Re: [R] Removing variables from data frame with a wile card

2023-01-15 Thread Sorkin, John
I am new to this thread. At the risk of presenting something that has been 
shown before, below I demonstrate how a column in a data frame can be dropped 
using a wild card, i.e. a column whose name starts with "th" using nothing more 
than base r functions and base R syntax. While additions to R such as tidyverse 
can be very helpful, many things that they do can be accomplished simply using 
base R.  

# Create data frame with three columns
one <- rep(1,10)
one
two <- rep(2,10)
two
three <- rep(3,10)
three
mydata <- data.frame(one=one, two=two, three=three)
cat("Data frame with three columns\n")
mydata

# Drop the column whose name starts with th, i.e. column three
# Find the location of the column
ColumToDelete <- grep("th",colnames((mydata)))
cat("The colomumn to be dropped is the column called three, which is 
column",ColumToDelete,"\n")
ColumToDelete

# Drop the column whose name starts with "th"
newdata2 <- mydata[,-ColumnToDelete]
cat("Data frame after droping column whose name is three\n")
newdata2

I hope this helps.
John



From: R-help  on behalf of Valentin Petzel 

Sent: Saturday, January 14, 2023 1:21 PM
To: avi.e.gr...@gmail.com
Cc: 'R-help Mailing List'
Subject: Re: [R] Removing variables from data frame with a wile card

Hello Avi,

while something like d$something <- ... may seem like you're directly modifying 
the data it does not actually do so. Most R objects try to be immutable, that 
is, the object may not change after creation. This guarantees that if you have 
a binding for same object the object won't change sneakily.

There is a data structure that is in fact mutable which are environments. For 
example compare

L <- list()
local({L$a <- 3})
L$a

with

E <- new.env()
local({E$a <- 3})
E$a

The latter will in fact work, as the same Environment is modified, while in the 
first one a modified copy of the list is made.

Under the hood we have a parser trick: If R sees something like

f(a) <- ...

it will look for a function f<- and call

a <- f<-(a, ...)

(this also happens for example when you do names(x) <- ...)

So in fact in our case this is equivalent to creating a copy with removed 
columns and rebind the symbol in the current environment to the result.

The data.table package breaks with this convention and uses C based routines 
that allow changing of data without copying the object. Doing

d[, (cols_to_remove) := NULL]

will actually change the data.

Regards,
Valentin

14.01.2023 18:28:33 avi.e.gr...@gmail.com:

> Steven,
>
> Just want to add a few things to what people wrote.
>
> In base R, the methods mentioned will let you make a copy of your original DF 
> that is missing the items you are selecting that match your pattern.
>
> That is fine.
>
> For some purposes, you want to keep the original data.frame and remove a 
> column within it. You can do that in several ways but the simplest is 
> something where you sat the column to NULL as in:
>
> mydata$NAME <- NULL
>
> using the mydata["NAME"] notation can do that for you by using a loop of 
> unctional programming method that does that with all components of your grep.
>
> R does have optimizations that make this less useful as a partial copy of a 
> data.frame retains common parts till things change.

[Entries taken from a collection]
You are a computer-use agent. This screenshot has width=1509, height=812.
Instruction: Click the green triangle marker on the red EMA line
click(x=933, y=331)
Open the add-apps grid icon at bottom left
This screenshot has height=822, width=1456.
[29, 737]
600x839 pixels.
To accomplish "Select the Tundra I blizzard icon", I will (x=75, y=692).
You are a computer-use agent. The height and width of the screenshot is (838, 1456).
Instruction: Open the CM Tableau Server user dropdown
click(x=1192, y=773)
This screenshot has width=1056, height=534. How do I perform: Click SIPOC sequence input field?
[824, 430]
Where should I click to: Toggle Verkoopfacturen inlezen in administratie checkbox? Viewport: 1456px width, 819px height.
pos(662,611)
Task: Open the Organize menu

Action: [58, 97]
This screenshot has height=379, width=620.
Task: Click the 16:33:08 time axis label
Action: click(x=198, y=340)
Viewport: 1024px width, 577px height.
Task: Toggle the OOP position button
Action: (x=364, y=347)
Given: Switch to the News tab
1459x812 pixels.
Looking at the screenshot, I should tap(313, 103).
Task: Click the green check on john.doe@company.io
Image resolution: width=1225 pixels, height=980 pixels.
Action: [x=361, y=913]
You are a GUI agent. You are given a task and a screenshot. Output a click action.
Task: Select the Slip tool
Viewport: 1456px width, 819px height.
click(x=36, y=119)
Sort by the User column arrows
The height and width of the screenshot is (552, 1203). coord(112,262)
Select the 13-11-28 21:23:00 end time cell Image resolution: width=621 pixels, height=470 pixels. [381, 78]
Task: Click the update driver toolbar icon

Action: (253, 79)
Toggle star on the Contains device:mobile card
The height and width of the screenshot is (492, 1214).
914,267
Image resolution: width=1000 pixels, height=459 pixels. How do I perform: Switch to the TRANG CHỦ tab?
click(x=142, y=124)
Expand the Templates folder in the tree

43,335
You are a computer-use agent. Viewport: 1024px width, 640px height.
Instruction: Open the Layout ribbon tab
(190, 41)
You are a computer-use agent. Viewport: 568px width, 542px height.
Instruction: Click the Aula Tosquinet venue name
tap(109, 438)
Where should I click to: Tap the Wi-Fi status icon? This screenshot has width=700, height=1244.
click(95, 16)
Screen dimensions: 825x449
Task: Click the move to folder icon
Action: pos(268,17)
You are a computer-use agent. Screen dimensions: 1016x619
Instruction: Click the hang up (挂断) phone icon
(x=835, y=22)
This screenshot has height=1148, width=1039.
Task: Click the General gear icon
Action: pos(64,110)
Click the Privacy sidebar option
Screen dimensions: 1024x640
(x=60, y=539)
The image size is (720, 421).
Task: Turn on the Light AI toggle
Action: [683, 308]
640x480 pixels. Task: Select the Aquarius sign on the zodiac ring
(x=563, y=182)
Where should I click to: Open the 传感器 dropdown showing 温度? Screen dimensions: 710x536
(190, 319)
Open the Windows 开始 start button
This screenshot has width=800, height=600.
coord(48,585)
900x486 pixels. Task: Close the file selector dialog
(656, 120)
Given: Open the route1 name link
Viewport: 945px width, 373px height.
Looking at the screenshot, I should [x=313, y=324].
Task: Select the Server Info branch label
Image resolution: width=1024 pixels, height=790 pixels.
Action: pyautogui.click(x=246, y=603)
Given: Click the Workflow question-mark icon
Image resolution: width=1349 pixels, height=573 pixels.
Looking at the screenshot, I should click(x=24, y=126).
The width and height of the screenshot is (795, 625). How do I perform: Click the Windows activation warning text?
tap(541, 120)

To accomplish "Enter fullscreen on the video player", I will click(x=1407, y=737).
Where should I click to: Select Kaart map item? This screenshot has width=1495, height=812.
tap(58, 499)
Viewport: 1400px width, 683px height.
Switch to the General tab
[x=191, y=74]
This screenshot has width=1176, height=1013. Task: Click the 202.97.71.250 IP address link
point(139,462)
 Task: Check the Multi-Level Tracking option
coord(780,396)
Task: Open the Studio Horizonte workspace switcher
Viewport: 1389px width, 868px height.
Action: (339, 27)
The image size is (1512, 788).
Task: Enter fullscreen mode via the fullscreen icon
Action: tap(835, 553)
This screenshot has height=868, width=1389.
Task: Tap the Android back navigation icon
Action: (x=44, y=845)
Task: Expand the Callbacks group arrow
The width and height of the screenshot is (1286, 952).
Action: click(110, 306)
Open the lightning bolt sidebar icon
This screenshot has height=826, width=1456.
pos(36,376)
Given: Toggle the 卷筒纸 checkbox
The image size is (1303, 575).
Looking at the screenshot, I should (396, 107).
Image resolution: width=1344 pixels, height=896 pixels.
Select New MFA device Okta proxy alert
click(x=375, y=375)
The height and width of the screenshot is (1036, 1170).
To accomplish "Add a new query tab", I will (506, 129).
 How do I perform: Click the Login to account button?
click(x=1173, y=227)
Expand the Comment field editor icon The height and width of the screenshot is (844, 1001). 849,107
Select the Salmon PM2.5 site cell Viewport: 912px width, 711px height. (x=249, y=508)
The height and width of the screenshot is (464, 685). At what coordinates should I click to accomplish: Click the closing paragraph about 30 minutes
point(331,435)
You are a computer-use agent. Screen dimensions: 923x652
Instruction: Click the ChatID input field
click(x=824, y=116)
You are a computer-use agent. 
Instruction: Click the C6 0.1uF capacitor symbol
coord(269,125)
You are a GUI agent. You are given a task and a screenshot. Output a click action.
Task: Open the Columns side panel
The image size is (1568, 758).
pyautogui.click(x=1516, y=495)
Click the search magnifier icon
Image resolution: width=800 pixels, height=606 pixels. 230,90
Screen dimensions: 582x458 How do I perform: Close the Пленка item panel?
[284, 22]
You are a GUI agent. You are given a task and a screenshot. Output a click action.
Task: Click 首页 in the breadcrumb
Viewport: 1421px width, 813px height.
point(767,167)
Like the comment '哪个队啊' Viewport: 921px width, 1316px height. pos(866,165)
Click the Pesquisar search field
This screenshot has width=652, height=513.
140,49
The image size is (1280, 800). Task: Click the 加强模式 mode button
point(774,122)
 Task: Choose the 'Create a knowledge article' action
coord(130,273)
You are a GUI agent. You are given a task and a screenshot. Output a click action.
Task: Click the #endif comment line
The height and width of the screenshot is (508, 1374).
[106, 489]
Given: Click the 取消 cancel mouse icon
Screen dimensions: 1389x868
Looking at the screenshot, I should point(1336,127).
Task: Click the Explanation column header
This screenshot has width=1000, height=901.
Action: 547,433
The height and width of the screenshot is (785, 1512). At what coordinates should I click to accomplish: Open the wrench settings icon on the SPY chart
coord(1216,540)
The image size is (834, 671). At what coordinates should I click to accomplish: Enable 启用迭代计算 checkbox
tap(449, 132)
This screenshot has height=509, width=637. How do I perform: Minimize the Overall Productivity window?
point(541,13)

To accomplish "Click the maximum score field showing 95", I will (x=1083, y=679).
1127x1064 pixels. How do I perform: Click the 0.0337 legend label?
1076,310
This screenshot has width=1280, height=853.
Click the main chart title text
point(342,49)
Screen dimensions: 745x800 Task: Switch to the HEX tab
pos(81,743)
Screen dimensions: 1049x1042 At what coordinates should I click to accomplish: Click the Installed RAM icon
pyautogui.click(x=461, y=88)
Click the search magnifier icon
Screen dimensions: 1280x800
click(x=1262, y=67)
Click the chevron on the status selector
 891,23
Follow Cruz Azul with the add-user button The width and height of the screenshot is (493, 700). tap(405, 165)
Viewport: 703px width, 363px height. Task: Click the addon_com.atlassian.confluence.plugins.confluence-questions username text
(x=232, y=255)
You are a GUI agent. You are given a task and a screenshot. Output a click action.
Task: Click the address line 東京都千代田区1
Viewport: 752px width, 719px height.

■ Challenge A ■
Reproduce the portion of the R-help thread that begins at the words "The data.table package" and stops after the words "change the data.".
■ Challenge B ■
Answer these questions about the R-help thread, one answer per line:
(i) According to Valentin, which data structure in R is in fact mutable?
(ii) Which package uses C based routines to change data without copying the object?
(iii) In the first message, the column to drop is the one whose name starts with which two characters?
■ Challenge C ■
Continue the R-help thread from where it stops.

■ Result A ■
The data.table package breaks with this convention and uses C based routines 
that allow changing of data without copying the object. Doing

d[, (cols_to_remove) := NULL]

will actually change the data.

■ Result B ■
(i) Environments
(ii) data.table
(iii) "th"

■ Result C ■
>
> For those who like to use the tidyverse, it comes with lots of tools that let 
> you select columns that start with or end with or contain some pattern and I 
> find that way easier.
>
>
>
> -Original Message-
> From: R-help  On Behalf Of Steven Yen
> Sent: Saturday, January 14, 2023 7:49 AM
> To: Andrew Simmons 
> Cc: R-help Mailing List 
> Subject: Re: [R] Removing variables from data frame with a wile card
>
> Thanks to all. Very helpful.
>
> Steven from iPhone
>
>> On Jan 14, 2023, at 3:08 PM, Andrew Simmons  wrote:
>>
>> You'll want to use grep() or grepl(). By default, grep() uses
>> extended regular expressions to find matches, but you can also use
>> perl regular expressions and globbing (after converting to a regular 
>> expression).
>> For example:
>>
>> grepl("^yr", colnames(mydata))
>>
>> will tell you which 'colnames' start with "yr". If you'd rather you
>> use globbing:
>>
>> grepl(glob2rx("yr*"), colnames(mydata))
>>
>> Then you might write something like this to remove the columns starting with 
>> yr:
>>
>> mydata <- mydata[, !grepl("^yr", colnames(mydata)), drop = FALSE]
>>
>>> On Sat, Jan 14, 2023 at 1:56 AM Steven T. Yen  wrote:
>>>
>>> I have a data frame containing variables "yr3",...,"yr28".
>

Re: [R] Removing variables from data frame with a wile card

2023-01-15 Thread Valentin Petzel
Hello Avi,

while something like d$something <- ... may seem like you're directly modifying 
the data it does not actually do so. Most R objects try to be immutable, that 
is, the object may not change after creation. This guarantees that if you have 
a binding for same object the object won't change sneakily.

There is a data structure that is in fact mutable which are environments. For 
example compare

L <- list()
local({L$a <- 3})
L$a

with

E <- new.env()
local({E$a <- 3})
E$a

The latter will in fact work, as the same Environment is modified, while in the 
first one a modified copy of the list is made.

Under the hood we have a parser trick: If R sees something like

f(a) <- ...

it will look for a function f<- and call

a <- f<-(a, ...)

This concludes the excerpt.